Konakçı müfrezesinin ordugâh yeri olarak seçtiği sahanın civarında bir dere akıyordu.

Çadırlar kuruldu, hepimizin emirberleri şuradan buradan topladıkları çalı çırpı ile çay pişirmekle meşgul idiler.

Ötede topçu zabiti asker karavanası için yüzülen koyunlara, kilerden çıkarılan erzakın tartılmasına, ocakların kurulmasına nezaret ediyordu.

Herkes kıtasının istirahatini temin edecek tedbirlerin alınması hakkında emirlerini verdikten sonra, dere kenarında bulunan beş on badem ağacının gölgesinde dinlenmeğe koşuyordu. Birer ikişer hemen bütün tabur zabitleri dere kenarında toplanmıştık.
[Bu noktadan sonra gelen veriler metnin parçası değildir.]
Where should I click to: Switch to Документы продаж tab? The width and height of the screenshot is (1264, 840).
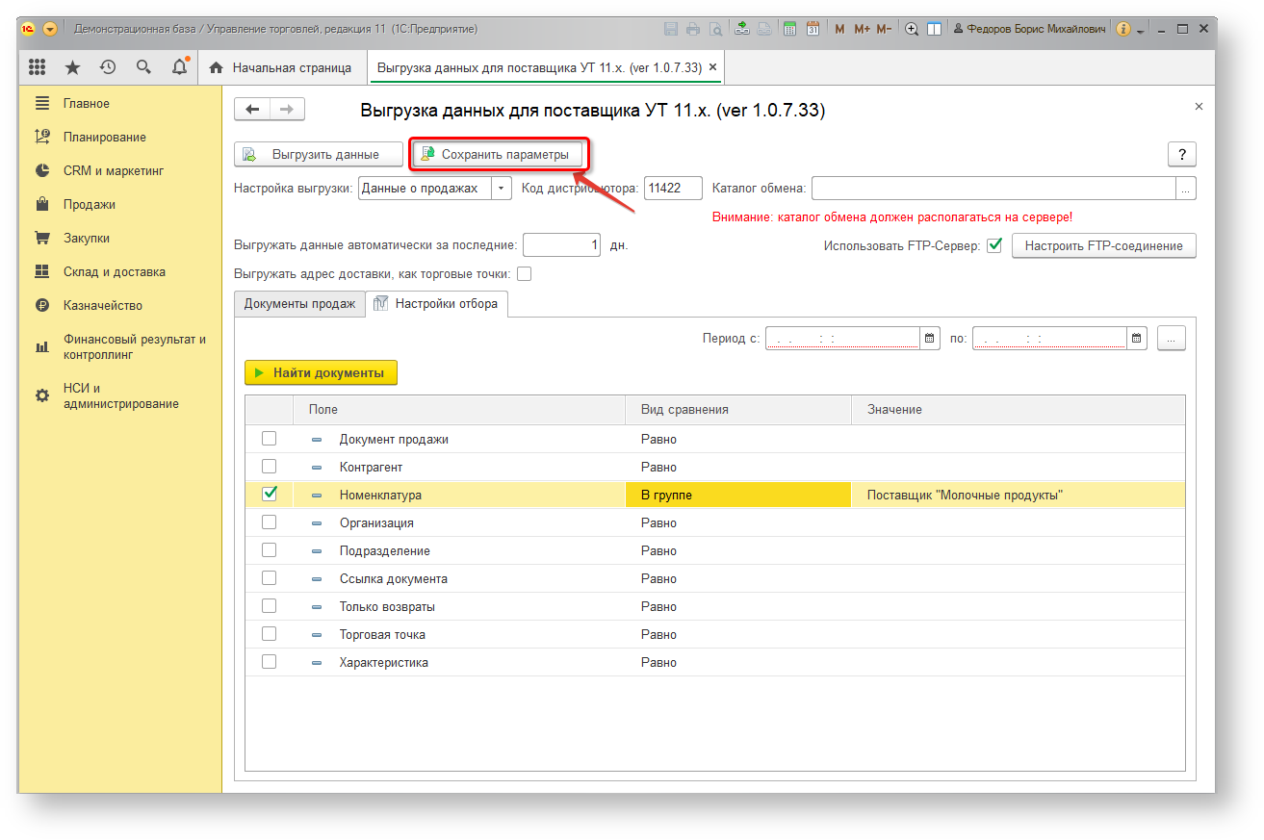(299, 304)
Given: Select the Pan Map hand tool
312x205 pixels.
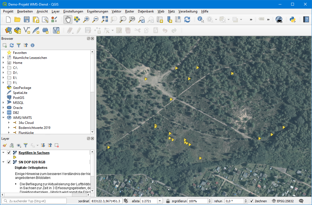Looking at the screenshot, I should tap(68, 19).
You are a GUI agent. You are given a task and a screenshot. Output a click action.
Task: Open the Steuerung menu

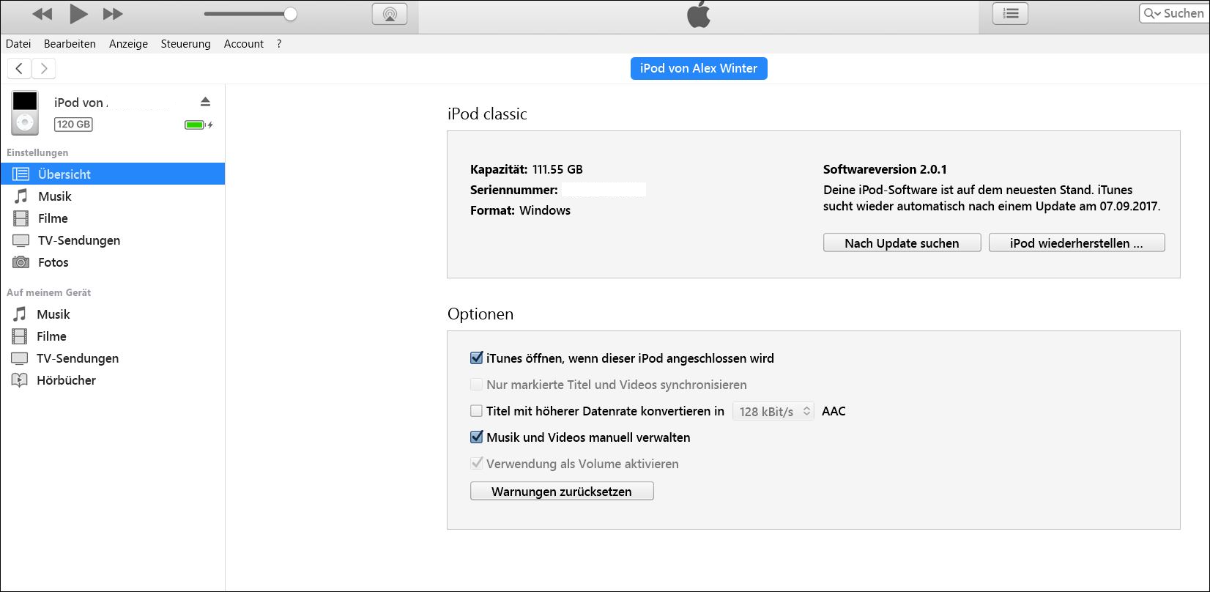tap(185, 44)
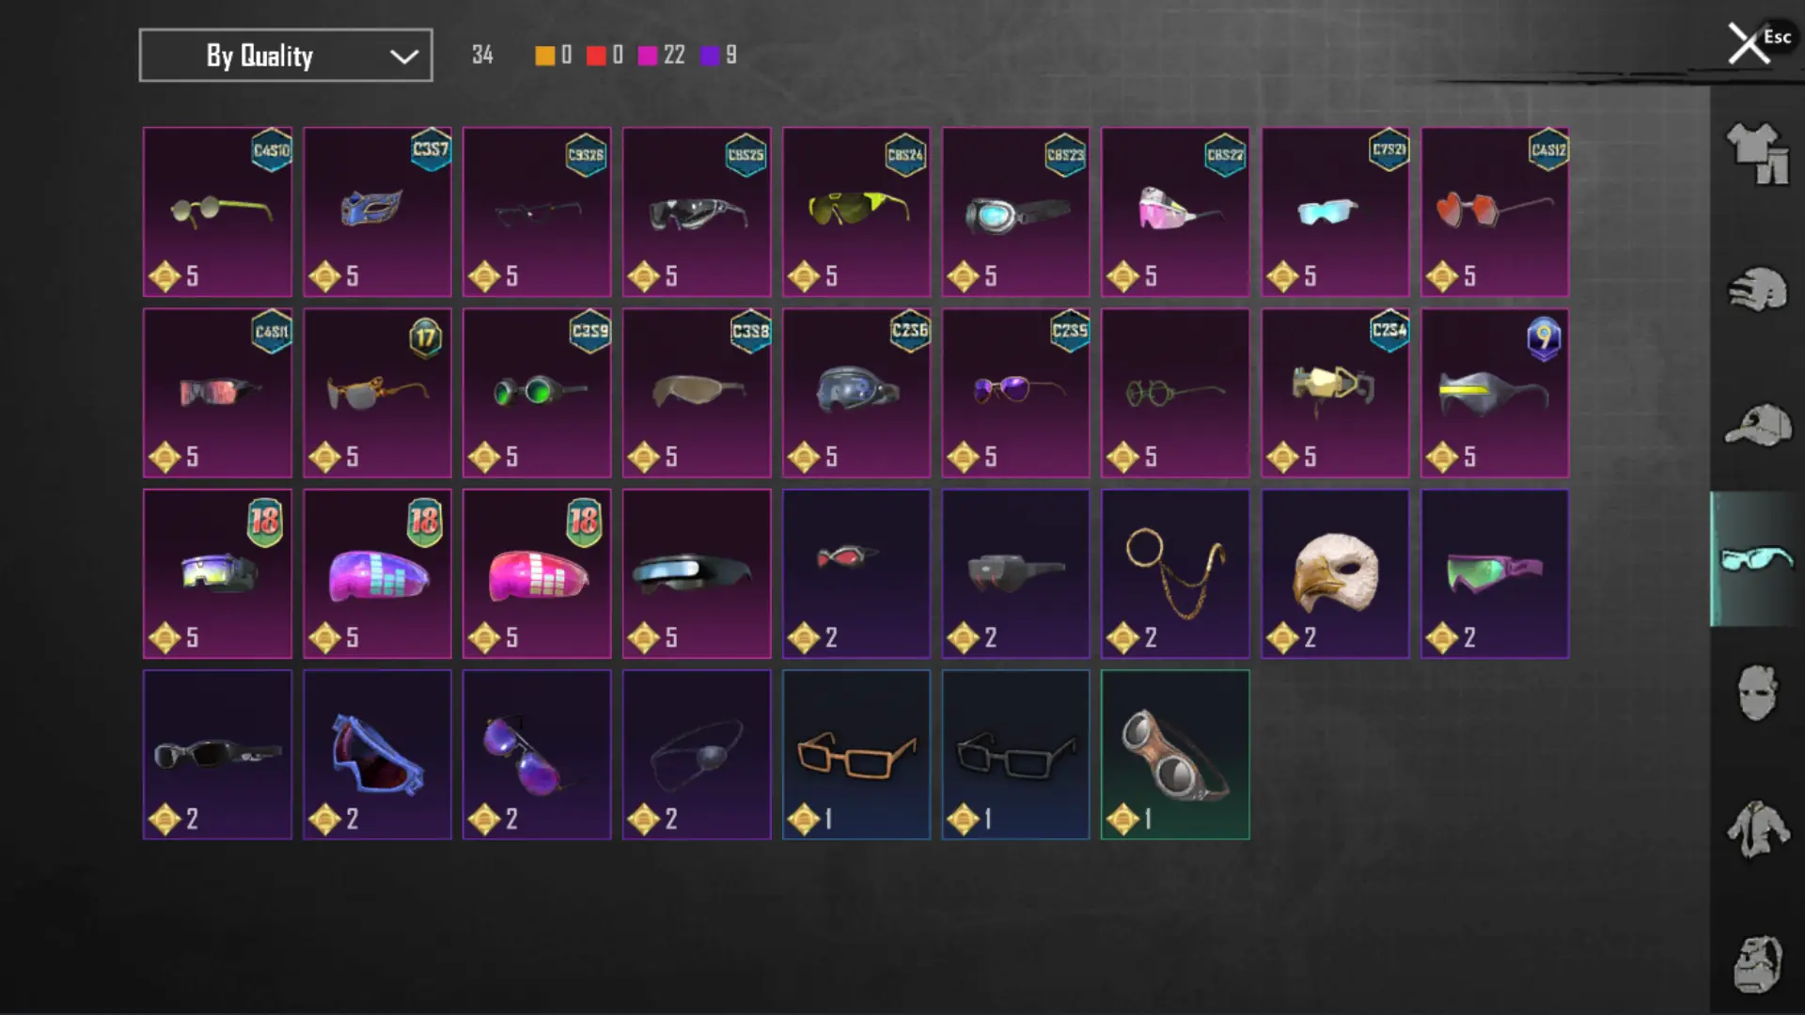Select the blue masquerade mask C3S7
This screenshot has width=1805, height=1015.
(377, 212)
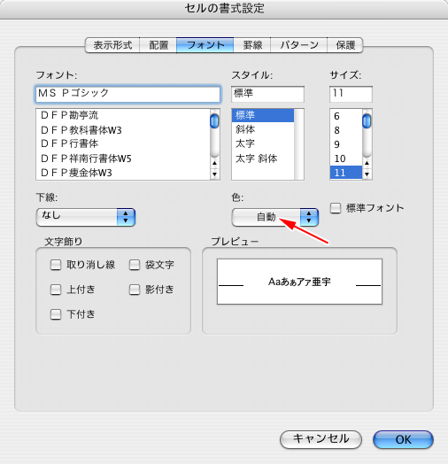
Task: Enable the 上付き superscript checkbox
Action: click(55, 290)
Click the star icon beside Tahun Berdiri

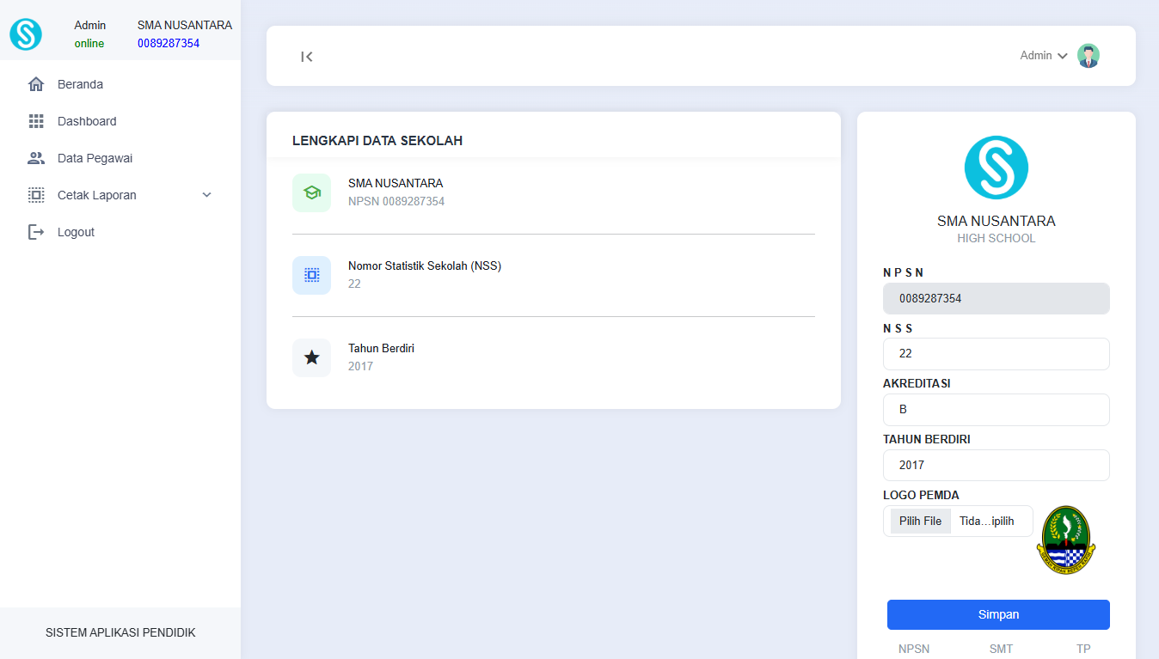click(311, 357)
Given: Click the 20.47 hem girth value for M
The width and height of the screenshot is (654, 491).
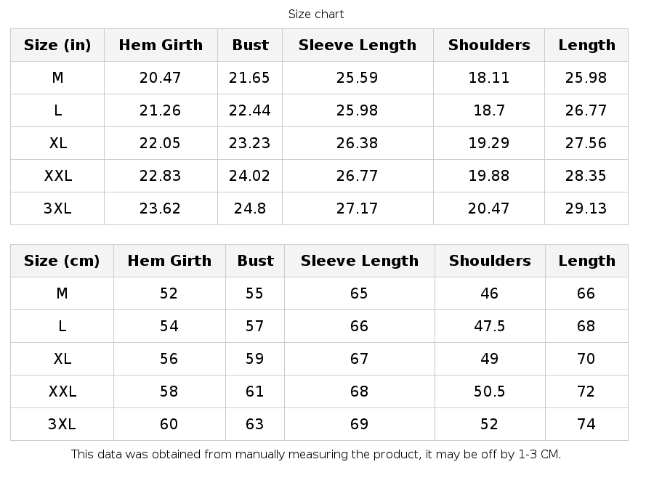Looking at the screenshot, I should 161,78.
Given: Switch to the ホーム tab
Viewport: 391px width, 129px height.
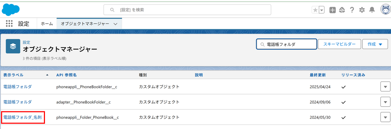Looking at the screenshot, I should click(47, 24).
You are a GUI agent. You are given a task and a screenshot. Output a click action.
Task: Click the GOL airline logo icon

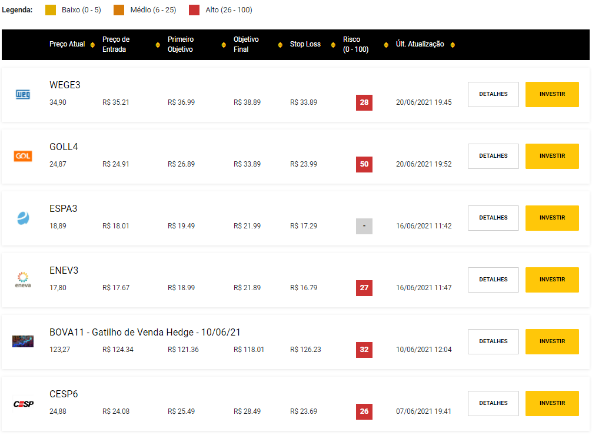[23, 156]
Adetleri veçhiyle zavallı Mehmetçikler, çizmelerimizi çektiler, hepimiz çabucak kenarına uzanmış ve diz kapaklarına kadar derenin serin suyuna dalmış dinleniyorduk.

Ordugâhı son bir teftiş bakışından geçirdikten sonra tabur kumandanı da geldi. Tabur kumandanımız cidden şen, mert ve cesur bir askerdi.

Savaşın ilanından o ana kadar geçmiş olan üç sene zarfında cepheden ayrılmamış olan bu cesur asker, cephelerin birçoğunu gezmiş ve almış olduğu sayısız yaralar vücudunda görünür derecede bükümler ve bozukluklar meydana getirmişti. O da bizi taklit ederek suya dizlerini soktu. Bu serin duş bizi canlandırmış gibiydi. Konuşmaya başladık. O zavallı fakat kahraman Mehmet’in menkıbelerinden bahsediyorduk.

Kıdemli yüzbaşı olan tabur kumandanımız: Ben size bir olay anlatayım, dedi.

Hep birden cevap verdik: Dinliyoruz yüzbaşım.

“-Enver Paşa’nın çılgın hareketleriyle yapılan taarruzun acı akıbetini her gün yeni bir felaket darbesiyle hissediyorduk. Güneşe maruz kalan bir buz kitlesi gibi çözülüp dağılan ve her düştüğünde daha ziyade parçalanan Kafkas cephesindeki büyük ricat devam ediyordu. Adım adım terk ettiğimiz vatan toprağının bazı kısımlarında birkaç saat bile sebat edemiyorduk. Yine böyle felaketli bir günün başlangıcında idi. Üstün düşman kuvvetleri karşısında bulunuyorduk. Fırka kumandanı her şeye rağmen sebat etmeyi, ihlal etmeyi yalnız ölüme dayalı bir sebat emrediyordu. Hâlbuki sebat imkânı çoktan yok olmuştu. Düşman asıl mevzilerimizi hırslı bir şekilde işgal ediyor ve halen sebat etmek isteyen kahraman savunucuları kılıçtan geçiriyordu. Nihayet bozgun halinde bir ricat başladı. Kaçıyor, mütemadiyen kaçıyorduk. Layıkıyla hatırlayamıyorum, fakat her halde 24 saat devam eden bir ricattan sonra düşmanla teması kesmiştik.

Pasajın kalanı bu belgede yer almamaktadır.